Thursday, March 28, 2013

The Pseudo Debate

History Will Not Absolve

Orwellian Control, Public Denial,
and the Murder   of President Kennedy

E. Martin Schotz 

The Pseudo-Debate

All of this brings us to the real cover-up over all these years, which was not “Oswald” per se but rather “the debate over Oswald.” In this process we see the CIA following the principles of intelligence agency assassination and cover-up as outlined by Isaac Don Levine, an associate of Allen Dulles, in his analysis of the assassination of Leon Trotsky by the Soviet Union’s NKVD. As Levine revealed, the classic manner by which an intelligence agency attempts to cover itself is by the use of confusion and mystery. The public is allowed to think anything it wants, but is not allowed to know, because the case is shrouded in supposed uncertainty and confusion. This was and is the big lie, that virtually no one is sure who really killed President Kennedy or why.

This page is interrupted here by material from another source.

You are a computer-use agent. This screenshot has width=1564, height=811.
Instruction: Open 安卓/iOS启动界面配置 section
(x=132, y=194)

Of course over the years the terms of the “debate” have been shifted as the public has learned more and more about the case. Thus initially the phony debate was organized around the question of whether the Warren Report was accurate or not. In other words, the public was supposed to debate whether there was or wasn’t a conspiracy. As this position was gradually eroded and it became evident that more and more of the public did not believe in the lone assassin theory, another aspect of the debate was developed.

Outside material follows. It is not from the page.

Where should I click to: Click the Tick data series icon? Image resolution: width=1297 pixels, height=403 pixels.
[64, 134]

The first fallback position of the government was to acknowledge that perhaps or more than likely there was a conspiracy, but if there was, the chief suspects were Fidel Castro, the KGB, or the Mafia. And while these theories were pushed, it was argued that the Warren Commission, acting in haste, had perhaps erred in missing an assassin here or there. But all this was framed as honest error.

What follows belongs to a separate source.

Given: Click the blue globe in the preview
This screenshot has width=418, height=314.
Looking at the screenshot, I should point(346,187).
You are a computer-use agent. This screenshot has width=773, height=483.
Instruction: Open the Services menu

In order to bolster the government’s credibility, the government always needed some writers who would argue that the Warren Report in fact had been true, that Oswald was the lone assassin after all. Thus the “debate” was broadened and complicated, but the honor of the members of the Warren Commission was never conceded by the government. It is important to understand that for the purposes of the government it was not necessary that anyone actually be convinced that these defenders of the Warren Report were correct. It was only necessary that people believe that their writings were debatable, i.e., that there was some substance to their arguments that Oswald was the lone assassin. If that point could be debated, then the government was safe, because the criminal conspiracy of the government of the United States to shield the assassins after the fact was obscured.